People didn’t like the ruling or understand why the court’s most liberal and most conservative justices agreed to shield the picketers. Court protection for people doing despicable things always results in strong public reaction – comments that the justices must be as wacky as those who exploit the grief of military families. But it’s such far-out cases, along with little-noticed legislation such as SB 2289, that serve as a check on the incremental growth of government power.
This is Sunshine Week, an observance promoted annually by a coalition of press and public institutions. The purpose is to increase awareness of our fundamental freedom to be self-governed, also embodied as a constitutional mandate. We can’t be self-governing without knowing what managers of public policies and programs are doing. We can’t know without access.
So when do such matters become practical? When do people care about open meetings and records?
Again, not complicated. As with gas prices, it’s when the issue becomes personal.
When a homeowner learns a lot down the street has been rezoned for a juke joint, the homeowner cares about why there was no notice, no opportunity to be heard. When a parent learns a school zone has been changed, the parent wants to know why. When a property owner hears others are paying taxes at a lower rate, the property owner wants to check it out.

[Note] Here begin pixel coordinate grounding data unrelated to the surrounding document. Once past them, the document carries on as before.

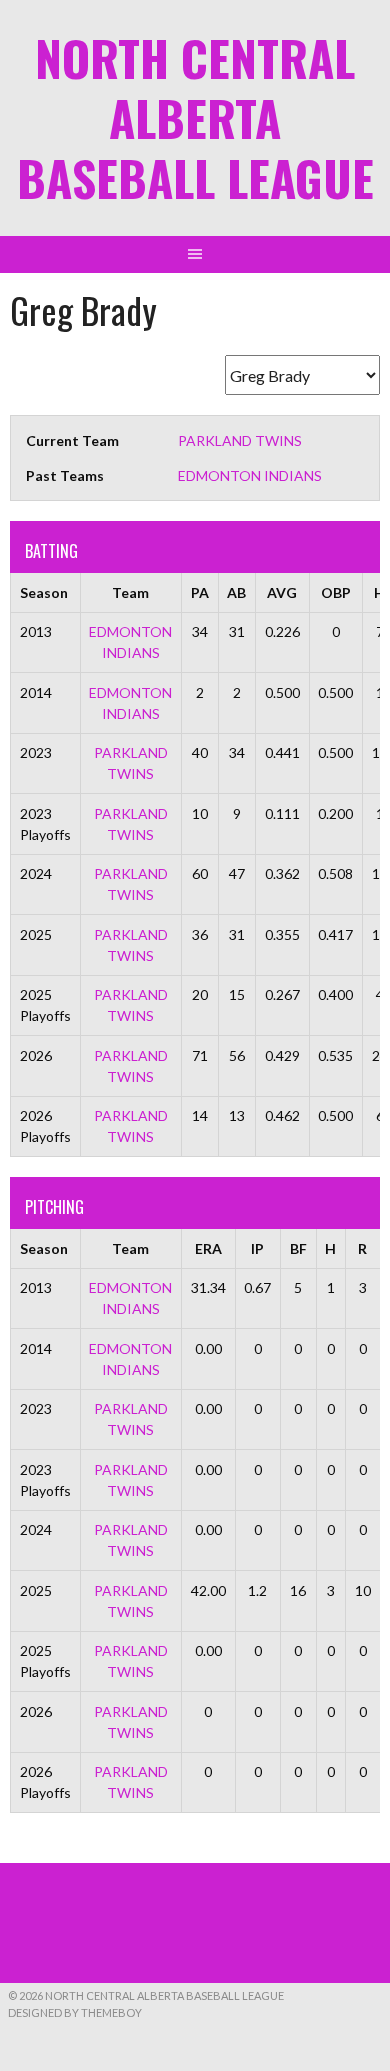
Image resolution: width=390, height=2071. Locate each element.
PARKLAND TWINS (240, 440)
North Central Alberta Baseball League (195, 117)
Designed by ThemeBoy (75, 2012)
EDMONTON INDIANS (250, 475)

Mississippi law gives strong support to a general policy of open access to meetings and records, but enforcement has been a challenge.
SB 2289 changes that. Aside from scattered municipal ordinances that were never enforced, Mississippi has never before had what the law creates – a civil fine for records custodians and meeting participants who flagrantly violate laws designed to guarantee public access.

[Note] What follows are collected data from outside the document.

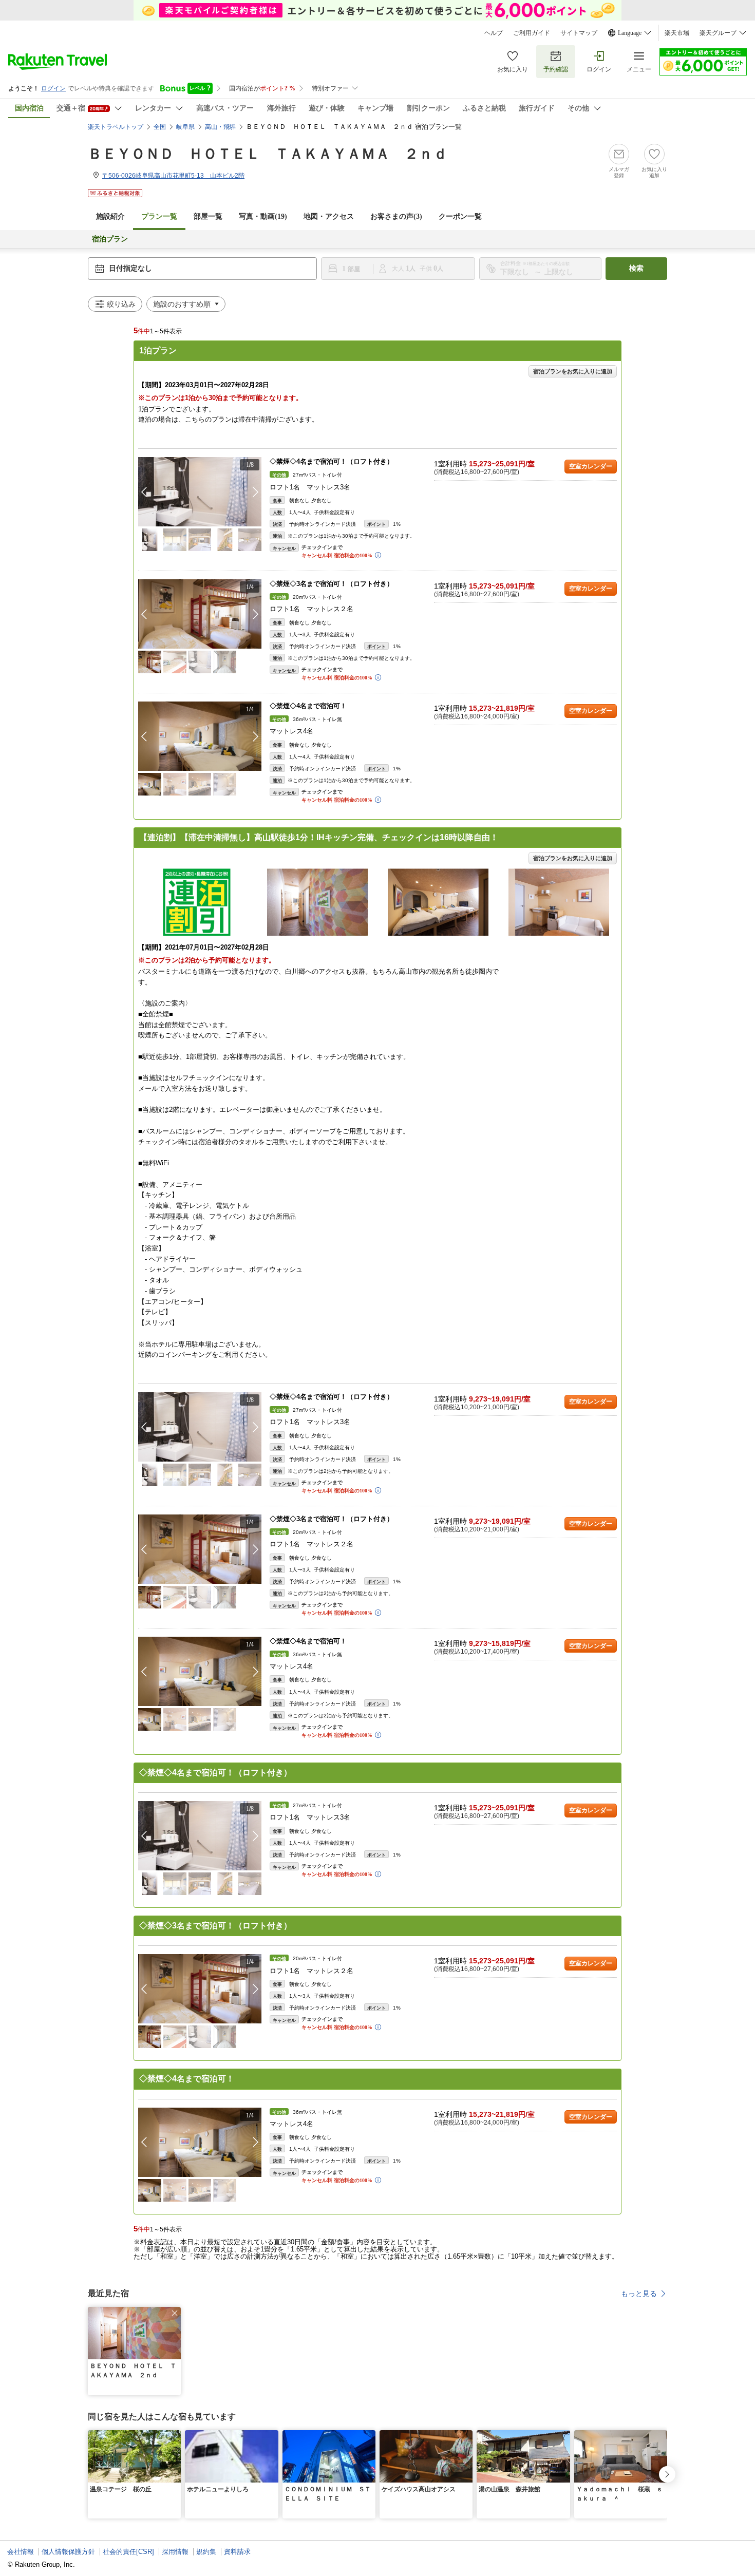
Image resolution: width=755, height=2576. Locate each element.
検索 (636, 268)
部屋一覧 (208, 216)
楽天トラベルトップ (115, 126)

Coupled with the Legislature’s decision three years ago to empower the Mississippi Ethics Commission to review access questions from the public – via a free, one-page form available on the Internet – this state has taken major steps increasing access.
The new law is not designed to punish officials for innocent mistakes or even for delays caused by a good-faith effort to discern what the law requires. All it really does is make a statement to custodians of records and those who vote on whether discussions should be in open sessions. That statement is: Take access seriously.
Specific provisions of sunshine laws can be tricky, but an excellent measuring stick is to ask who is helped by denying requests to see records or attend meetings. If it’s in the public’s interest to keep information secret – such as when police are assembling witness lists or a city board is debating how much to offer on a land purchase – then the law allows closure. But if closure is a mere a preference and especially when it’s just a shield from accountability, Mississippi law demands openness.
It’s too much to believe that access to government records and meetings will ever have the prominence of events such as protesters flapping posters about what God presumably “hates” while a family buries a loved one. It’s not too much, however, to realize that as with other freedoms, access laws must be stretched, tested and enforced to make government work as designed.
Sunshine laws are practical laws. We don’t need them every day, but when we need them, they must be there.